The scene was a shell-shocked Lucas Oil Stadium. Indianapolis Colts quarterback Andrew Luck had just stunned the sports world by announcing his retirement at age 29.
The video production team quickly sprang into action, shooting reaction interviews with head coach Frank Reich, general manager Chris Ballard, new starting QB Jacoby Brissett and T.Y. Hilton, Luck’s best friend after entering the league together in 2012. Those were all edited and then laid down on top of a track of foreboding music.
The video cuts to the coach and GM trying to buoy the spirit of Colts fans by adopting a “Next Man Up” approach at training camp. “Everyone makes a unique contribution on this team. Yet everyone is replaceable,” Reich notes.
Was this HBO Sports shooting another edition of the Emmy Award-winning Hard Knocks? No. Instead, it was the team’s own in-house digital/video/audio platform telling the Horseshoe’s story from the inside out.
“Affectionately we call ours Light Knocks,” said Roger VanDerSnick, the team’s chief sales, and marketing officer. “But our crew is embedded in training camp much like the HBO team is. I think you’ll see our stories maybe a little less sensationalized, a little more measured. A little more appropriate for the tone and approach of the Indianapolis Colts.”
As the NFL embarks on its historic 100th season, teams like the Colts are increasingly looking to tell their own stories as digital documentary film-makers.
Launched in April, the new Colts Productions has rolled out four original content series this year. Together, they’ve generated over 24 million impressions — and boosted the team’s YouTube subscribers by 40%. As a bonus, Bud Light and Xfinity have signed up as sponsors.

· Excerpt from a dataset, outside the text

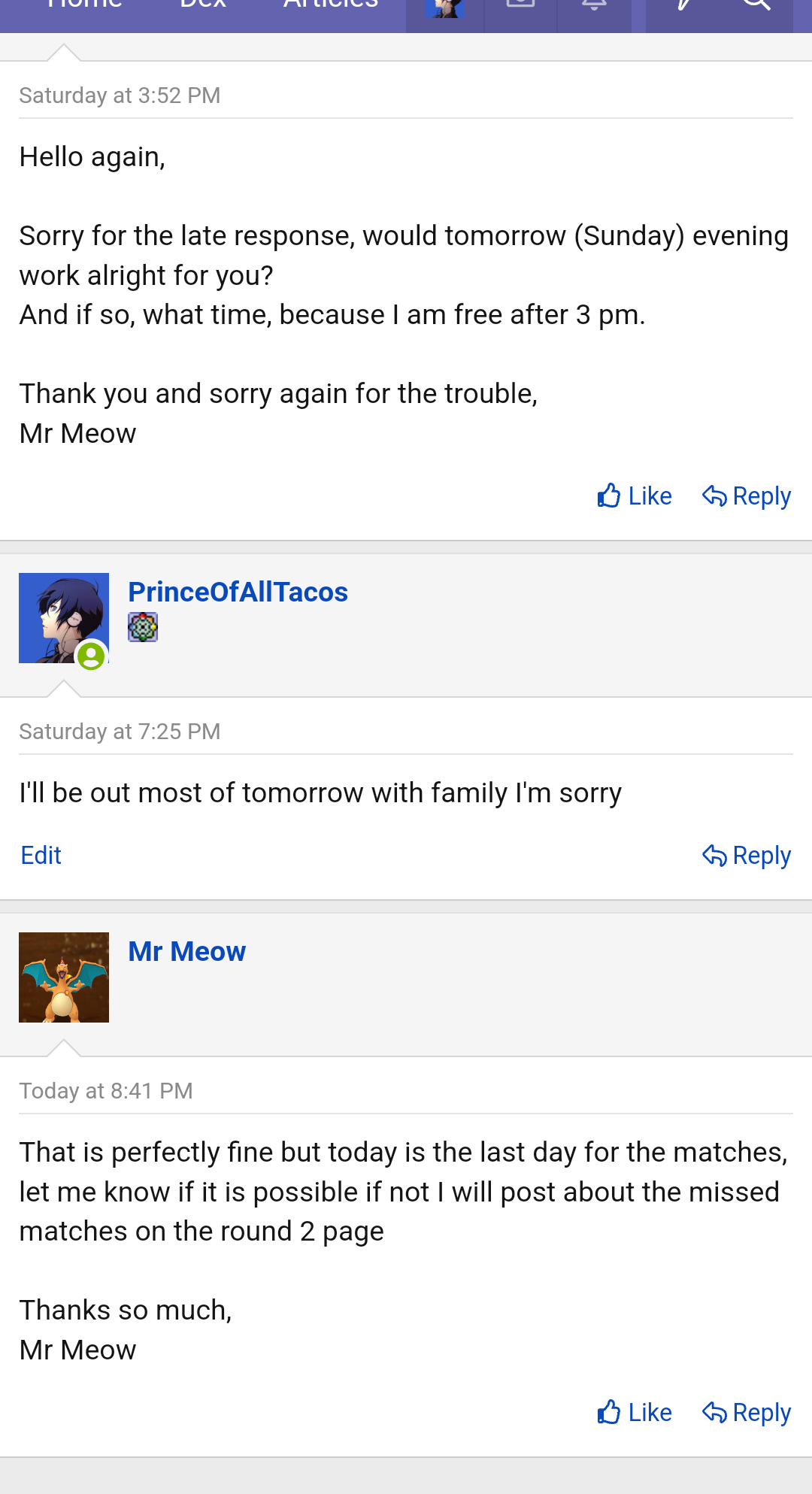Like the Saturday 3:52 PM post
This screenshot has width=812, height=1494.
pyautogui.click(x=635, y=496)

The four-part Behind the Colts training camp series is the most Hard Knocks-like. There’s also the five-part With the Next Pick, detailing the team’s journey to the 2019 NFL Draft in Nashville. Plus Colts Life and Colts Forged, two episodic series that tell the personal stories of players like Darius Leonard and Anthony Walker.

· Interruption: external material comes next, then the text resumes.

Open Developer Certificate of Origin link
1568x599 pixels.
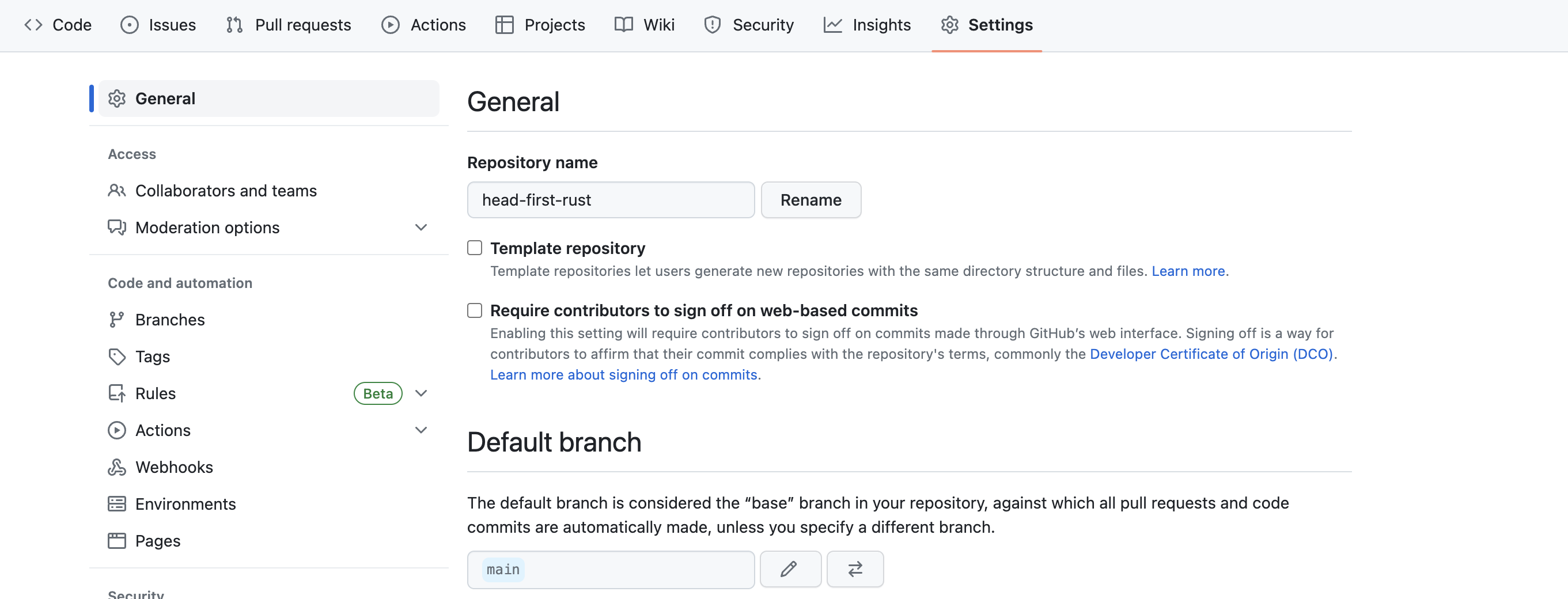1211,354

No, the team hasn’t hired famous actors like Liev Schrieber to handle the narration ala HBO. There’s no Jon Gruden of the Oakland Raiders growling that he’s into “f—–g nightmares.”
Today’s NFL fans want more access to players, coaches and front office execs across digital and audio platforms. This season, the Colts made a “strategic decision” to tell their story in a way that goes beyond the usual jargon, VanDerSnick said.
“We really want to think about space as storytellers. If you get to our web site you’ll see long-form production that’s of very, very high quality. That goes behind the scenes of the training camp. That profile individual players. That talk about Deon Cain, who’s coming back this year from a pretty significant knee injury last year,” he said. “For us this is new. We’re really pleased with some of the results we’re seeing with our long-form content. It’s much, much different than talking about X’s and O’s.”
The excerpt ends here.